EXERCISE DIRECTIONS: Return verbatim the line containing "Image resolution: width=1568" together with all lines that follow it, through the end of the records.
###
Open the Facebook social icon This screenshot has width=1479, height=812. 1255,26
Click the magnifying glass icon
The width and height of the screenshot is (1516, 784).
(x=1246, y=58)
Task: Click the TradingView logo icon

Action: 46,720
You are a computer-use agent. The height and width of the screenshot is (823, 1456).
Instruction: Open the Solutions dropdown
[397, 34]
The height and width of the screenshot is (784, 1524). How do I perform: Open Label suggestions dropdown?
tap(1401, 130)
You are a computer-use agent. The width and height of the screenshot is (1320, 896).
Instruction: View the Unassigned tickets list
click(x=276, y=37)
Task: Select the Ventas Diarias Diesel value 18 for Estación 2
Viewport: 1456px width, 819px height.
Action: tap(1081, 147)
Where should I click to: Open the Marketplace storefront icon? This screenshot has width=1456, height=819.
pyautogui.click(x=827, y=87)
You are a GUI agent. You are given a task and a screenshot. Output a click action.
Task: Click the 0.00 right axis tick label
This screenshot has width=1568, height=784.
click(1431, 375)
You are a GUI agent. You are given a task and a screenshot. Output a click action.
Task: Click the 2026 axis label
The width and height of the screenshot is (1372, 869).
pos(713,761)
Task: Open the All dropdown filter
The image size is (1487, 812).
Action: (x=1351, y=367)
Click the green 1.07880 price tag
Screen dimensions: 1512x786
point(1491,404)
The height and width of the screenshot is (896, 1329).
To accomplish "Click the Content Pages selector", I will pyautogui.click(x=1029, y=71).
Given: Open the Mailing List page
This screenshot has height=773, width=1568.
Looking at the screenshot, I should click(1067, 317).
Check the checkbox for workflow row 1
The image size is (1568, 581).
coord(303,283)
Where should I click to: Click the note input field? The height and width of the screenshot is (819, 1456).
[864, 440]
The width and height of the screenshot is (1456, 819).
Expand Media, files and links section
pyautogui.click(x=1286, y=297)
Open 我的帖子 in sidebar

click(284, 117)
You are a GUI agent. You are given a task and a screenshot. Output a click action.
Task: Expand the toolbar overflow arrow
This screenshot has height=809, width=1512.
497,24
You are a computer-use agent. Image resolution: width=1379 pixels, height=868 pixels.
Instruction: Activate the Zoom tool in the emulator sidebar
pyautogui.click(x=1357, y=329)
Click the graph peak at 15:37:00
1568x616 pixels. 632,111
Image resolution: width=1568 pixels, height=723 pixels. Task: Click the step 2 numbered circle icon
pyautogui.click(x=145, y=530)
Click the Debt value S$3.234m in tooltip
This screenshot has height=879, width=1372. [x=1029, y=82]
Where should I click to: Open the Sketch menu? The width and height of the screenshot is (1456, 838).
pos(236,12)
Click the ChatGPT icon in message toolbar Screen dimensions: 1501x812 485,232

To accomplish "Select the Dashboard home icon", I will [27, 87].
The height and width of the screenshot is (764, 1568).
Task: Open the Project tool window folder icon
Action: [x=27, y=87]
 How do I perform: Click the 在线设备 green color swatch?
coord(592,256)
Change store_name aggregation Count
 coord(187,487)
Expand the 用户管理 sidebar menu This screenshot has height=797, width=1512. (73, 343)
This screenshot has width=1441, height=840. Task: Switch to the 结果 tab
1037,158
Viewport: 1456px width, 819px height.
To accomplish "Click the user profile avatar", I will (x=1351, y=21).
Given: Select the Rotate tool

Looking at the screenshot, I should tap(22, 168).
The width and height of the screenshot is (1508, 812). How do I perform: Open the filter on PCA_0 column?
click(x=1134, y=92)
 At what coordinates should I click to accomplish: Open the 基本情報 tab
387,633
###
RESPONSE TO THIS EXERCISE:
Image resolution: width=1568 pixels, height=723 pixels. Task: Click the step 2 numbered circle icon
pyautogui.click(x=145, y=530)
Click the Debt value S$3.234m in tooltip
This screenshot has height=879, width=1372. [x=1029, y=82]
Where should I click to: Open the Sketch menu? The width and height of the screenshot is (1456, 838).
pos(236,12)
Click the ChatGPT icon in message toolbar Screen dimensions: 1501x812 485,232

To accomplish "Select the Dashboard home icon", I will [27, 87].
The height and width of the screenshot is (764, 1568).
Task: Open the Project tool window folder icon
Action: [x=27, y=87]
 How do I perform: Click the 在线设备 green color swatch?
coord(592,256)
Change store_name aggregation Count
 coord(187,487)
Expand the 用户管理 sidebar menu This screenshot has height=797, width=1512. (73, 343)
This screenshot has width=1441, height=840. Task: Switch to the 结果 tab
1037,158
Viewport: 1456px width, 819px height.
To accomplish "Click the user profile avatar", I will (x=1351, y=21).
Given: Select the Rotate tool

Looking at the screenshot, I should tap(22, 168).
The width and height of the screenshot is (1508, 812). How do I perform: Open the filter on PCA_0 column?
click(x=1134, y=92)
 At what coordinates should I click to accomplish: Open the 基本情報 tab
387,633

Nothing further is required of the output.